There has been only one clearly positive trial of aspirin for coronary disease.23 In the ISIS (International Study of Infarct Survival)-2 study, a course of aspirin lasting only 28 days reduced mortality at 35 days (the primary endpoint) compared with placebo, given double-blind. Importantly, the benefits of this 28-day course of aspirin persisted for at least 10 years, long after the course of aspirin was complete. Information on aspirin use after completion of the double-blind phase of ISIS-2 is lacking, but as only 5% of patients in ISIS-1 were given aspirin and as there was no reason to change practice between these trials, the presumption must be that most patients did not receive aspirin after the randomized phase. More recent trials of aspirin and alternative antiplatelet agents initiated late after myocardial infarction have also failed to reduce mortality.24 Thus, it would appear that aspirin should be used after a myocardial infarction in much the same way as an antibiotic for pneumonia; a course of treatment is prescribed and then stopped.
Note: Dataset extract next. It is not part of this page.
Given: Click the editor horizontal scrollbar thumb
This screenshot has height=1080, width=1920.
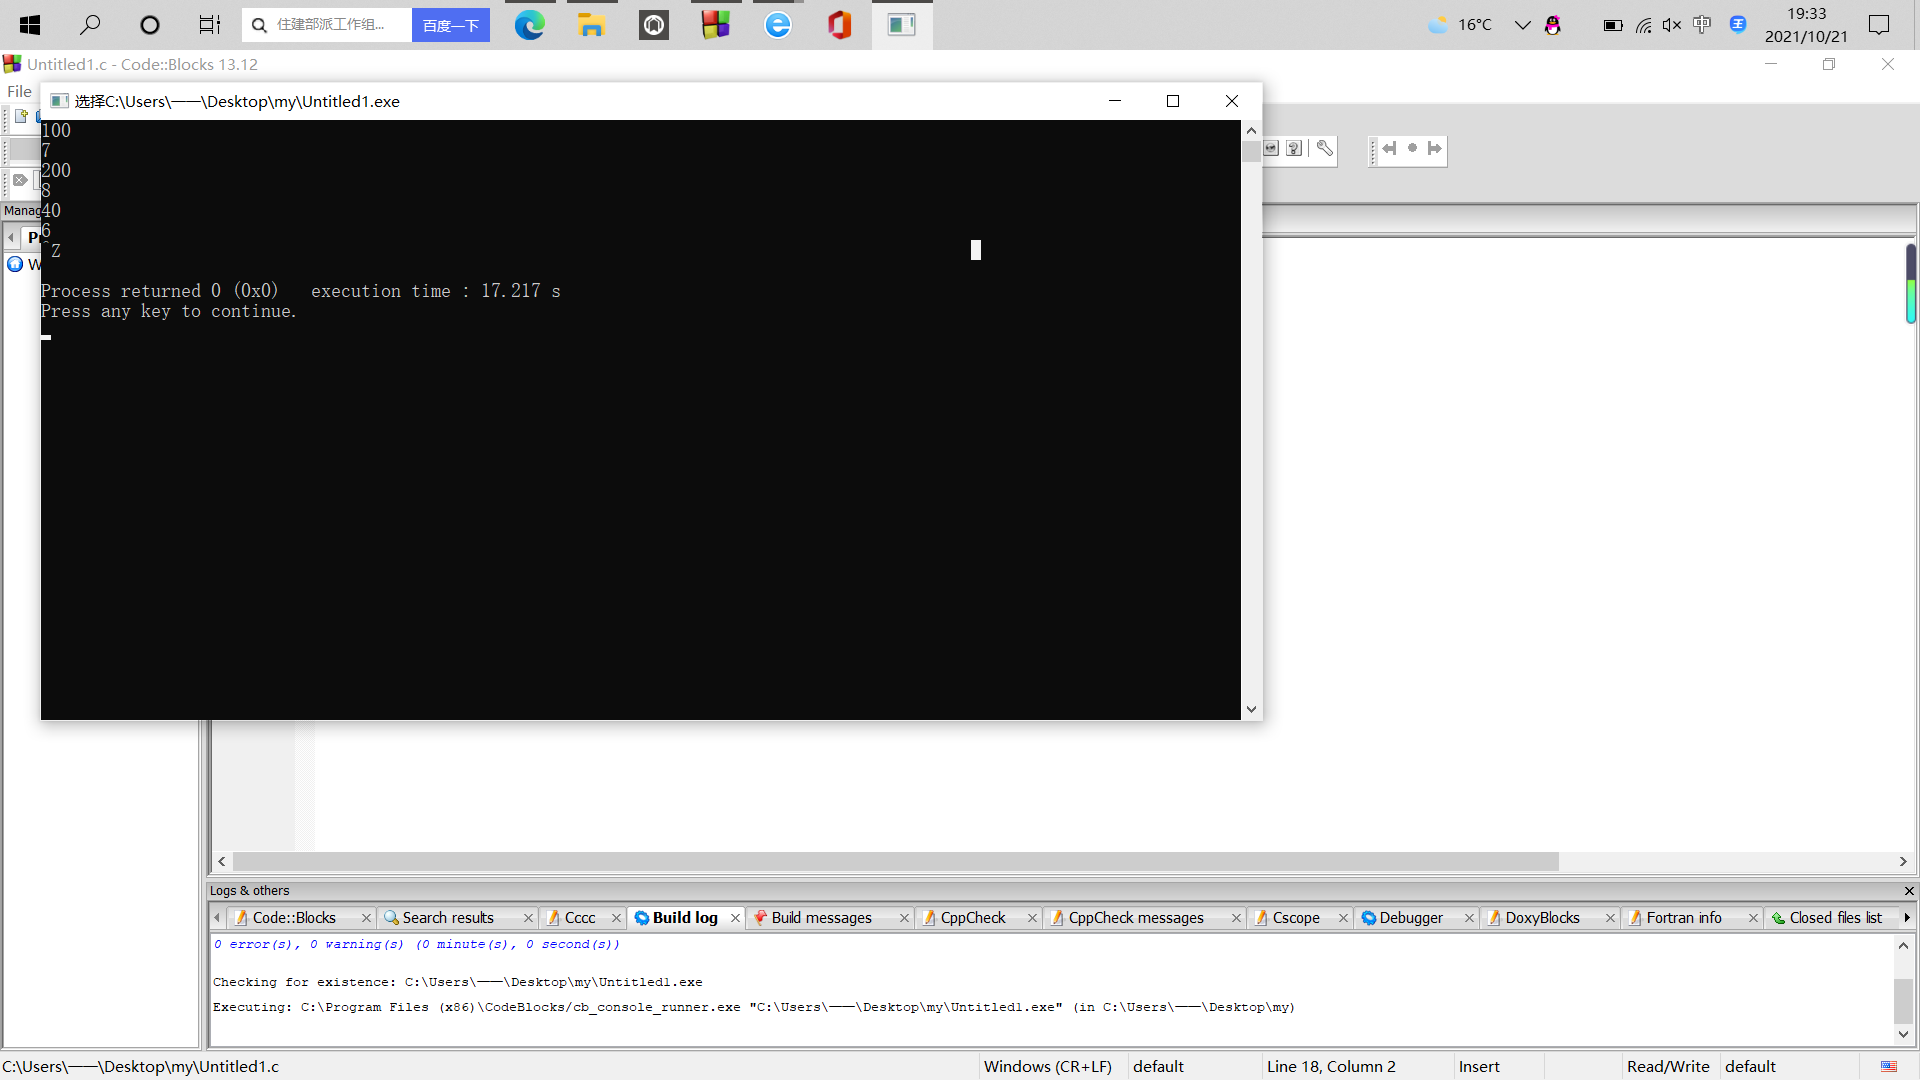Looking at the screenshot, I should point(895,862).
An oft quoted reason for prescribing antiplatelet agents is that they reduce platelet adhesion and occlusive thrombus formation, and therefore the risk of myocardial infarction. However, the trigger for many coronary vascular events may be haemorrhage from fragile capillary ingrowth from the vasa vasorum.25 Thus, in stable disease, any benefit of antithrombotic agents from reduced thrombosis may be offset by an increase in plaque haemorrhage and rupture. Plaque is rich in red cell membrane-derived lipids and haemosiderin, suggesting that such events are common and might account for reports that aspirin accelerates plaque growth.
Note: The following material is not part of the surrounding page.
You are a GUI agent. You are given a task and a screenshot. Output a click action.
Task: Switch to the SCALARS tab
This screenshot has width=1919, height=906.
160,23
So, are the conclusion of Chin et al. valid? Probably not. The study was not powered to investigate the effects of eplerenone in subgroups. Of the 2737 patients enrolled, >30% of patients had AF and presumably most of these patients were not taking aspirin because they were anticoagulated. More patients taking aspirin developed hyperkalaemia on eplerenone (12.7% compared with 8.7%). The reduction in heart failure hospitalizations exerted by eplerenone was significantly lower among patients taking aspirin compared with those who were not (31% vs. 52%; P = 0.05), with similar trends, albeit not significant, for cardiovascular death (14% vs. 31%) and all-cause mortality (18% vs. 31%). These results could reflect the play of chance, but with more data perhaps more of these trends would have become significant. An individual patient-data meta-analysis of randomized controlled trials of MRAs is warranted to address this issue. In the RALES (Randomized Aldactone Evaluation Study), AREA IN-CHF (Anti-remodelling Effect of Canrenone in Patients with Mild Chronic Heart Failure), and TOPCAT (Treatment of Preserved Cardiac Function Heart Failure with an Aldosterone Antagonist) studies, 37%, 57%, and 65%, respectively, were reported to be taking aspirin. However, observational data are no substitute for a randomized controlled trial of aspirin withdrawal in heart failure, which is sorely needed.

In conclusion, this analysis does not justify the use of aspirin in patients with heart failure with or without CAD. Moreover, these data do not provide reassurance that aspirin does not detract from the benefits of eplerenone; rather the opposite. Whether or not there is an interaction between MRA and aspirin, there are concerns that aspirin has deleterious effects on haemodynamics, renal function, symptoms, and outcome in patients with heart failure. There is no evidence that aspirin is of benefit for patients with heart failure.

Conflict of interest: none declared.